What you need to do: Exact copy without images: repeat every entry as written.

──────────

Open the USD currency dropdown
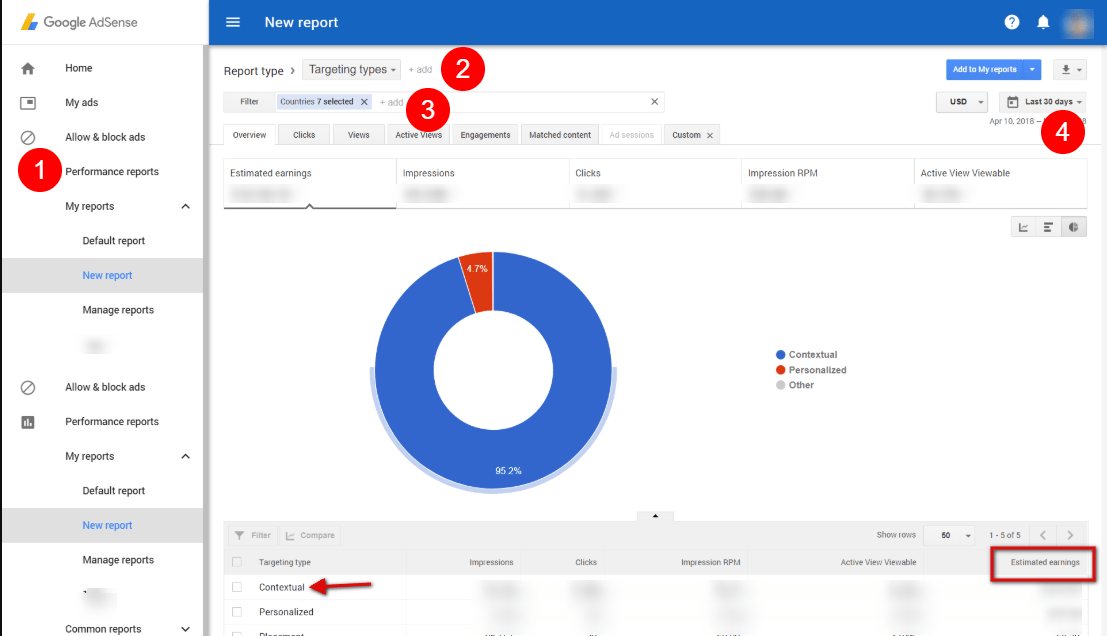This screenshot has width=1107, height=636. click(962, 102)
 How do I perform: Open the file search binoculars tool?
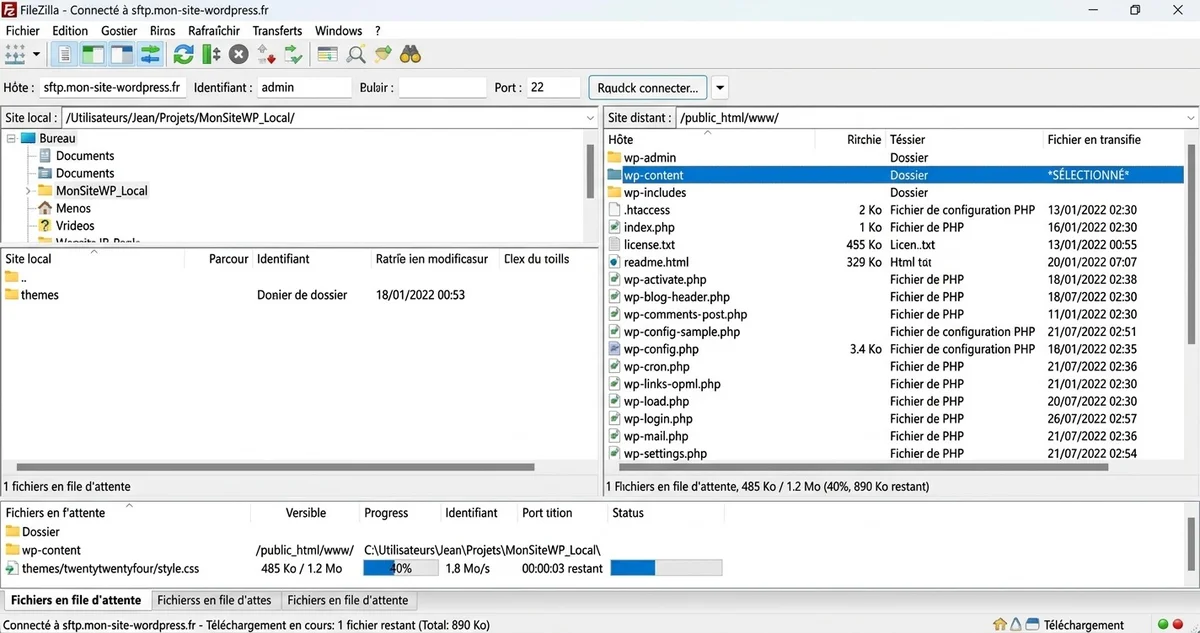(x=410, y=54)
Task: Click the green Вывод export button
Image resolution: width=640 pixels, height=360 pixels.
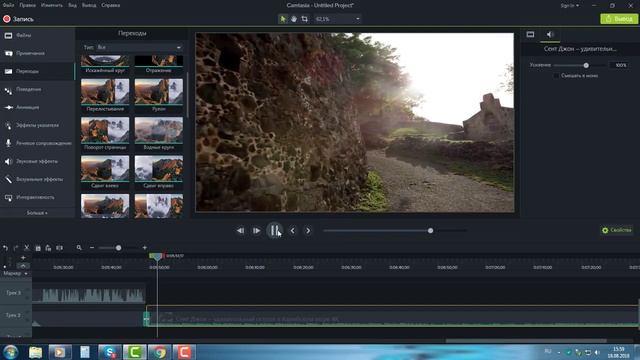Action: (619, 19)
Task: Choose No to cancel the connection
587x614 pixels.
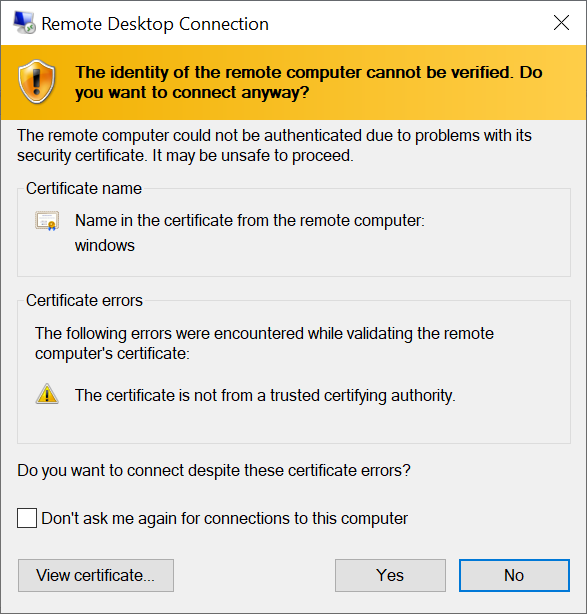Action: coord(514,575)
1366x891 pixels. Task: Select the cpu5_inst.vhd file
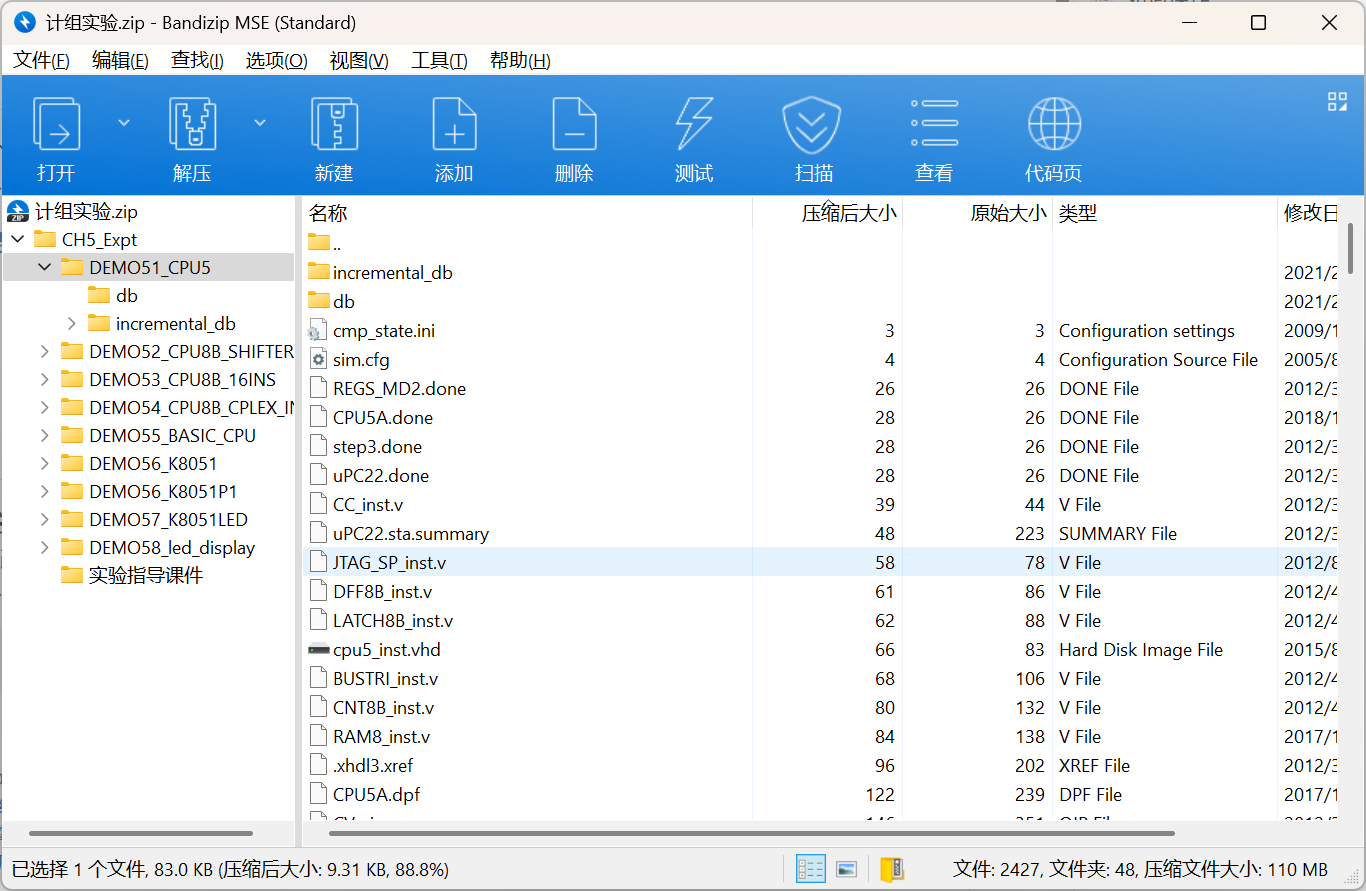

──────────

Response to the exercise:
Open the USD currency dropdown
This screenshot has width=1107, height=636. click(962, 102)
 How do I perform: Open the file search binoculars tool?
(x=410, y=54)
Task: Click the green Вывод export button
Image resolution: width=640 pixels, height=360 pixels.
Action: (619, 19)
Task: Choose No to cancel the connection
587x614 pixels.
Action: coord(514,575)
1366x891 pixels. Task: Select the cpu5_inst.vhd file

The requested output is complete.